This is the final piece of a three-part series introducing the Principles and Value of DevOps. I am excited and relieved that after 15 years of trying to discover, learn, apply, and teach these practices, that we have matured so that it’s clear:
- what principles we should apply
- how to guide the application of those principles objectively
- how achieving those objectives creates value and improves organizational performance
Backed by Science!
I feel like technologists have just discovered that using fire to cook food kills bacteria and viruses that cause sickness. Now we can apply the knowledge to deliver great systems, quickly.
Let’s get cooking
The cuisines of the world show we can cook food in many different ways with great tasting and safe results. There are some parallels to delivering technology services using DevOps principles here.

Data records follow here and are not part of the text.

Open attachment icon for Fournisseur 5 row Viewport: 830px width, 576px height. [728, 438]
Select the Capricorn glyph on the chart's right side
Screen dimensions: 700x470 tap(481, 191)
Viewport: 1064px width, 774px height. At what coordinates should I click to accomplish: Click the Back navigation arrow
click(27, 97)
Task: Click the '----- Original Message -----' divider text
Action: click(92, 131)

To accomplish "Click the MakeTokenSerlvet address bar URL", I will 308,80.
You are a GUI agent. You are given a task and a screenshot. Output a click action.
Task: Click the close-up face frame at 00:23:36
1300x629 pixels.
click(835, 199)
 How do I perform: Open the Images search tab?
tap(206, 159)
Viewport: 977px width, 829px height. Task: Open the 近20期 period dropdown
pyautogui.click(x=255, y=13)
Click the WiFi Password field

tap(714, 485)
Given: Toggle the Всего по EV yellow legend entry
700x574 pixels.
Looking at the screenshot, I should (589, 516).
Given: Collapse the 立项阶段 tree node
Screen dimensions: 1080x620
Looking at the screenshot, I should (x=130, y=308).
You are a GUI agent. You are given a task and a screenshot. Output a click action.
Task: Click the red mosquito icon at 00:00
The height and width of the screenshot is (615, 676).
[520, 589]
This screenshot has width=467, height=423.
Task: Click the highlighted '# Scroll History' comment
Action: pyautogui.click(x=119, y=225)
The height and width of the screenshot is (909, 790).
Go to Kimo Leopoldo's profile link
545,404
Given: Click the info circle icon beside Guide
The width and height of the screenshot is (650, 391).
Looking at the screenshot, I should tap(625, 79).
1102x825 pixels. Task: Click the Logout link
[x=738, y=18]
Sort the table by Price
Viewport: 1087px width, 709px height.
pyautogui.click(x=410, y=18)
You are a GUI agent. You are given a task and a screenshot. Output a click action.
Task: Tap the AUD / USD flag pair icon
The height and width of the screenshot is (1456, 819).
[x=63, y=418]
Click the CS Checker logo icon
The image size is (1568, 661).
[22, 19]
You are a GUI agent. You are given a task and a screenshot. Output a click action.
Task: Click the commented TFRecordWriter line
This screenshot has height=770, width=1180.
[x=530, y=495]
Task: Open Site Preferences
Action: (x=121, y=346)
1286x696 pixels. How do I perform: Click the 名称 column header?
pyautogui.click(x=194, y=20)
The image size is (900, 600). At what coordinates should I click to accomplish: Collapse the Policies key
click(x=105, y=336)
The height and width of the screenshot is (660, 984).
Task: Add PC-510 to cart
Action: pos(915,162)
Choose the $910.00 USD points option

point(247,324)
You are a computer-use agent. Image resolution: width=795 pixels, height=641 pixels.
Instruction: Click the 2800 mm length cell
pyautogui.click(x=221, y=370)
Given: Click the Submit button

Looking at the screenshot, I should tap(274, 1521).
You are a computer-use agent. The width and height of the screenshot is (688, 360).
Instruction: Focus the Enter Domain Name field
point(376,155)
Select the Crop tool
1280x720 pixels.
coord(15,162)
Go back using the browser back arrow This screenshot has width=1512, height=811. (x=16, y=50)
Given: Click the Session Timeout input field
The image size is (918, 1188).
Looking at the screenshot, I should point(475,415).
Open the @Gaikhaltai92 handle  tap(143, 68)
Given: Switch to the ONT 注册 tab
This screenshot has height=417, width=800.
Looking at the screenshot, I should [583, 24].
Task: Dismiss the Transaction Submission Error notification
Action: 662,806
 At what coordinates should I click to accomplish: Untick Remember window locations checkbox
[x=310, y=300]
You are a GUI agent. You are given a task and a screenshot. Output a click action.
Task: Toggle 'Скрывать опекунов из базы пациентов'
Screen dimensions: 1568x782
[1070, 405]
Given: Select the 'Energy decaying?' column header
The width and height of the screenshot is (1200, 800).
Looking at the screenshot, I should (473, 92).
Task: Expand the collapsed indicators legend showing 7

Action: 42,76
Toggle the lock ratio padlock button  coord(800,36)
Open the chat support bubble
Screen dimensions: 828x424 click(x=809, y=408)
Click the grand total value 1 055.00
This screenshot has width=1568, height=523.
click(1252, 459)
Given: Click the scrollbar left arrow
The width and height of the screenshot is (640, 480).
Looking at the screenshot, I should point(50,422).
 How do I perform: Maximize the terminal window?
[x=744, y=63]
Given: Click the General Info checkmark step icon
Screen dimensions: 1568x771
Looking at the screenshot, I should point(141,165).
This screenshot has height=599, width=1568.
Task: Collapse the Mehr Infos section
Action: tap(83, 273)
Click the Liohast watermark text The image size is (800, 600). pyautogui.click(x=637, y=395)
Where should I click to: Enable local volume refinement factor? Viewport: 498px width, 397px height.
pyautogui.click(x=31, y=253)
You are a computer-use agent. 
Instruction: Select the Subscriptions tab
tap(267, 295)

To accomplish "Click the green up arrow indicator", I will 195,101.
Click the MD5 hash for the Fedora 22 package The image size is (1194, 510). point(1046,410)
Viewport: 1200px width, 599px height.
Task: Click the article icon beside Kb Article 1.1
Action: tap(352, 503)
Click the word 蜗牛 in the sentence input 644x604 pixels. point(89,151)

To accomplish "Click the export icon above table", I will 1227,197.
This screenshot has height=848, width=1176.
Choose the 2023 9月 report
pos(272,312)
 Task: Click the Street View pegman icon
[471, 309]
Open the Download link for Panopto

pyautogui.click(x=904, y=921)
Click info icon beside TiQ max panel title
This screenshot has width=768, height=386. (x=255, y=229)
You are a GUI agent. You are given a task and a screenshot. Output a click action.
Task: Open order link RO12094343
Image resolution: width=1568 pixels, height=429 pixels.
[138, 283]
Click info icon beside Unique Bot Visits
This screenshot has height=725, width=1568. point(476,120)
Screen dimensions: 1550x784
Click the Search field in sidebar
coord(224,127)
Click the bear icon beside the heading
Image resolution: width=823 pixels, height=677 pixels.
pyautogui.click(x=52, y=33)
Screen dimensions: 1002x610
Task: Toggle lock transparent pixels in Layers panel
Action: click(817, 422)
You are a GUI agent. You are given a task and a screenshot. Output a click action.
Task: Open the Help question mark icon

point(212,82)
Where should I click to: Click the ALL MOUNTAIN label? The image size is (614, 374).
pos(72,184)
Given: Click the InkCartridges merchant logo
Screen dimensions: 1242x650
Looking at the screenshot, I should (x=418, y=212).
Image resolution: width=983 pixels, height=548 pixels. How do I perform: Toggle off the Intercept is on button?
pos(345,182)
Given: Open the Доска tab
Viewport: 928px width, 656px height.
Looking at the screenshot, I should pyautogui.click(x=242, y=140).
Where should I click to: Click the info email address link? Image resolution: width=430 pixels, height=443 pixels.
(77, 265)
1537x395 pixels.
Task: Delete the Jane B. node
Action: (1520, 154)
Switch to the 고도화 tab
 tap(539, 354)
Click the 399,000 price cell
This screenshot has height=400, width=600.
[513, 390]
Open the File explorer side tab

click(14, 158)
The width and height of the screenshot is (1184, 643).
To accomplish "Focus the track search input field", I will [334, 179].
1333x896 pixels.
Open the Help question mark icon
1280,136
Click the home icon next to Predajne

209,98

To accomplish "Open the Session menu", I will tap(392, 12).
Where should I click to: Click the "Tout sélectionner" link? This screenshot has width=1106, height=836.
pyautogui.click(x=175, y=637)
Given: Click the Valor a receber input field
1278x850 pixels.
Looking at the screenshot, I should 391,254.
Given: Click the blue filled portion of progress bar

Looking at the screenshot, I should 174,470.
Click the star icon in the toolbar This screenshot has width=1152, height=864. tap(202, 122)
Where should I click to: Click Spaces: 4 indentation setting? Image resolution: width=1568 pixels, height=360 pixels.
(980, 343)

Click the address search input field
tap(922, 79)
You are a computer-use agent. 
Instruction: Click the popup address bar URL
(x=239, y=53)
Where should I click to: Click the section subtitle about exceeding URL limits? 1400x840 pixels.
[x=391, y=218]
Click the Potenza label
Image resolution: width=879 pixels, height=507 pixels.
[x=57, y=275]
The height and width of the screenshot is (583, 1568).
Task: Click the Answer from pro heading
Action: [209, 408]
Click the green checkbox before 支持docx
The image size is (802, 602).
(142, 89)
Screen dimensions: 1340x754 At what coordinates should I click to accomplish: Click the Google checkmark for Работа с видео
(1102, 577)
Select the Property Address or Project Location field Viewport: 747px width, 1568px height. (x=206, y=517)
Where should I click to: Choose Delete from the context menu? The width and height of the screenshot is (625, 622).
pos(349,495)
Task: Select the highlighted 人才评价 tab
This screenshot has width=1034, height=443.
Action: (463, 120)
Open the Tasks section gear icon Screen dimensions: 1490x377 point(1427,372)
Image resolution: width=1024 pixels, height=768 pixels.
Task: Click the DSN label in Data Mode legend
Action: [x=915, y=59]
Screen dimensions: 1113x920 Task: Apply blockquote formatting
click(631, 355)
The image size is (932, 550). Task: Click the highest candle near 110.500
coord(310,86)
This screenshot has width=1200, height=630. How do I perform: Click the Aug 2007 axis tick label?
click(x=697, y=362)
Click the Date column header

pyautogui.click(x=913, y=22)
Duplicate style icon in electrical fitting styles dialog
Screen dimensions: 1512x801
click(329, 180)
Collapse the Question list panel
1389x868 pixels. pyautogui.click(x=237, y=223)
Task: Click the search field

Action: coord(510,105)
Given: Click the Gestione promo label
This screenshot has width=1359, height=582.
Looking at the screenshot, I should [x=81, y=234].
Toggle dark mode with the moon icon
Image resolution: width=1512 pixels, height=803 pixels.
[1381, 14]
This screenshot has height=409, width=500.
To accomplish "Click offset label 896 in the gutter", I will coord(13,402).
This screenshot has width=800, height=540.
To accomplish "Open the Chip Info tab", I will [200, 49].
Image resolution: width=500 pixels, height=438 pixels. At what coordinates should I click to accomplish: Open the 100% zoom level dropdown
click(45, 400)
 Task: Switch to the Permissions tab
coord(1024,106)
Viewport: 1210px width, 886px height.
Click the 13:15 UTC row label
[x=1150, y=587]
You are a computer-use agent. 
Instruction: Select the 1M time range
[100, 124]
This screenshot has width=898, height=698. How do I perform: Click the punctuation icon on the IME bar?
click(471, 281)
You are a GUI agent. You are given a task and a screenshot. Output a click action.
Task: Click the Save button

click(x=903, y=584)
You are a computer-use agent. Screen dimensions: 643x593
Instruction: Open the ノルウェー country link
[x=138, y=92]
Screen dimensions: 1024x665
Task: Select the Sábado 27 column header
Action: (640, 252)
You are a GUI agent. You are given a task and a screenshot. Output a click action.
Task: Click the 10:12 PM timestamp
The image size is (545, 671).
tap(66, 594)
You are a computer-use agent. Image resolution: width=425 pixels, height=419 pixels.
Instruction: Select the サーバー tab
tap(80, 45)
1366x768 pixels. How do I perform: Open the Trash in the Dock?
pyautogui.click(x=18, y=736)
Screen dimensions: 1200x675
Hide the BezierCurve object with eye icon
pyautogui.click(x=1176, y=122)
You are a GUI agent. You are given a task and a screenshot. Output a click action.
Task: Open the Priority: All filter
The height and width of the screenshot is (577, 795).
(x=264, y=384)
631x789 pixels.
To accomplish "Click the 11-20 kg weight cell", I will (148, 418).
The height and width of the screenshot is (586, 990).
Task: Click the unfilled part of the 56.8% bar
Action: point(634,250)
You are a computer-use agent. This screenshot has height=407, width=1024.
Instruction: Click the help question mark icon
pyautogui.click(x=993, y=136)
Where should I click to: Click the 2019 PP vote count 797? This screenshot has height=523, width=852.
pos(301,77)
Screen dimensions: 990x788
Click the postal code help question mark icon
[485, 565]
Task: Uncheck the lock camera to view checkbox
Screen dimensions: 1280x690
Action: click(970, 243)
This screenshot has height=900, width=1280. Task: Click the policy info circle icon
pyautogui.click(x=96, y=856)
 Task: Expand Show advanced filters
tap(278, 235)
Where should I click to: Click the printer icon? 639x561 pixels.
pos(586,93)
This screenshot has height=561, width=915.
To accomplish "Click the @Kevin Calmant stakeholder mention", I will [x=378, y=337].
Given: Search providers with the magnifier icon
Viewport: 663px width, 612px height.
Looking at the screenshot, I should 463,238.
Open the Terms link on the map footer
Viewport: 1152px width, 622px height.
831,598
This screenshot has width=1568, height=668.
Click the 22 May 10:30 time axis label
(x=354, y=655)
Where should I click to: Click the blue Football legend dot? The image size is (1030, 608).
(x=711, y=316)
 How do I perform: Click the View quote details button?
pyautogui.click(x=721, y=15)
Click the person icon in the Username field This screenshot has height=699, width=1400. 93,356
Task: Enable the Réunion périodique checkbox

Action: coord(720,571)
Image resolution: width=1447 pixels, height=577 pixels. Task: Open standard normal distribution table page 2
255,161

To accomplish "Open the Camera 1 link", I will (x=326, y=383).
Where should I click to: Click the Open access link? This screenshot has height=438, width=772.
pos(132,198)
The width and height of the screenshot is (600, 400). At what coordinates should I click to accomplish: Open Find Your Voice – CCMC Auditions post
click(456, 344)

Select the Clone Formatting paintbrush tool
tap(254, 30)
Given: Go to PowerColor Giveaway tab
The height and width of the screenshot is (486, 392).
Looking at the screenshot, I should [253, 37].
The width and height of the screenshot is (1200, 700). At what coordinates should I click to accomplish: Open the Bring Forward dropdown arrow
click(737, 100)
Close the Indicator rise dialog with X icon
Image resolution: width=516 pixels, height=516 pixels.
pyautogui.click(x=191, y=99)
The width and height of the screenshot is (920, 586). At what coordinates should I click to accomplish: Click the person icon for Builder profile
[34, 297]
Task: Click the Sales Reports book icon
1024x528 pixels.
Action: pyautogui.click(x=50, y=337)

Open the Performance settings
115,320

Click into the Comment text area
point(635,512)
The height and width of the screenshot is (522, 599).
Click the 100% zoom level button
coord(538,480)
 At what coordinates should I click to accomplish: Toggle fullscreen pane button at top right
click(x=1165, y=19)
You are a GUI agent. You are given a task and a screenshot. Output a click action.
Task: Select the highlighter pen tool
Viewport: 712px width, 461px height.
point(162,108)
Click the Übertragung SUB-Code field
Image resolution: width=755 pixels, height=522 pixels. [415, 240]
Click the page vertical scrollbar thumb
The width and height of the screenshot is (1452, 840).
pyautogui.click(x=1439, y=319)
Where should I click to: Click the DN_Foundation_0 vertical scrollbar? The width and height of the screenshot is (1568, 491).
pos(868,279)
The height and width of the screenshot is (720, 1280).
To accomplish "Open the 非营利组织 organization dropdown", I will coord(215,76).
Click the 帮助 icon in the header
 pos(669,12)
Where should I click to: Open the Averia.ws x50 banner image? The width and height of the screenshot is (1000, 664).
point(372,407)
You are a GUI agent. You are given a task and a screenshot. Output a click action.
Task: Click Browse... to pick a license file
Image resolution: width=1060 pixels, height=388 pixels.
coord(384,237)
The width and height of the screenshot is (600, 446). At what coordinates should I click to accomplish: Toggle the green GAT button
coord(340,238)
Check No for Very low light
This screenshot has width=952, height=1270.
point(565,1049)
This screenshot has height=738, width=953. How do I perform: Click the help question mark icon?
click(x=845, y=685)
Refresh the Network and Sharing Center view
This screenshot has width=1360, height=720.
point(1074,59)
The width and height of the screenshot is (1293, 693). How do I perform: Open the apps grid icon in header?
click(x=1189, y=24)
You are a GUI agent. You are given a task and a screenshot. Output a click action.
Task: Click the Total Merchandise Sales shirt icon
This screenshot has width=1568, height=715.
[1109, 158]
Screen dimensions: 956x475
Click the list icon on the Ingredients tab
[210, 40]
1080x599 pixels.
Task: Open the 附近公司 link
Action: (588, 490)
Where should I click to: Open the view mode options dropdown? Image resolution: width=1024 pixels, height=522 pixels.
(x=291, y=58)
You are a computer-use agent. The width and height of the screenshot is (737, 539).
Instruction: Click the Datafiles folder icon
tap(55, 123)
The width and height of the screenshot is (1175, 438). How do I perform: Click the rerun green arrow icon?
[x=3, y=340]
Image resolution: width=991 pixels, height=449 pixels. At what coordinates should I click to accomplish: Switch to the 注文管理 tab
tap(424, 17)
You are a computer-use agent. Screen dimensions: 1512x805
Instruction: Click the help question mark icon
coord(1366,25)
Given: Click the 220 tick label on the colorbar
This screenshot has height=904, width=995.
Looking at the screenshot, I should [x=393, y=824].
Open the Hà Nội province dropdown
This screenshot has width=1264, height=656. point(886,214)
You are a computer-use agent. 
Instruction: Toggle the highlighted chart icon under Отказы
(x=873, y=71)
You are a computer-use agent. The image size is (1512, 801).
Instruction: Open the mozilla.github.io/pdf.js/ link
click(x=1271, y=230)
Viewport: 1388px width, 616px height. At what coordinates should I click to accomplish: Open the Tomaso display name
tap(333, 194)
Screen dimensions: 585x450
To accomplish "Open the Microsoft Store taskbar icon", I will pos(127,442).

What are you trying to make? Who’s making it? What ingredients do you have?
The context you operate in is going to determine your journey, particularly where you’re starting from, but the internal objectives are the same. Create delivery processes that enable:
- High deployment frequency
- Low lead time for changes
- Low change failure rate
- Low time to restore service
Staffing your kitchen
Did you know that the highest profile organizations at the forefront of DevOps with elite performance vary on fundamentals like organizational structure?
One way to think of this is that different kinds of restaurants have different staff, kitchen, and equipment. McDonald’s is different from your local Thai place, which is different from the fanciest restaurant in town. They will have different numbers of front line, preparation, and cleaning staff. Interestingly, when I look at the key aspects of high performing software delivery, I see things that work well for restaurants too. Restaurants need value to flow to customers quickly and safely, as well.
Matthew Skelton’s excellent DevOps Topologies site documents the common organizational patterns and anti-patterns technology organizations use when adopting DevOps. The most popular patterns are:

Elite performers like Google and Netflix create great outcomes with vastly different organizational models, SRE and “Full Stack,” respectively. We’ll dig into those differences another time (spoiler alert: their tooling reflects the differences in organizational structure). However, the reason they achieve those outcomes is that they have committed to continuous learning and improvement that created high performing software delivery processes.
What I’d like you to takeaway is that we’ve reached the stage where we understand enough about software delivery that we can intentionally create delivery processes and organizations that deliver value predictably and that capability predictably results in happy customers.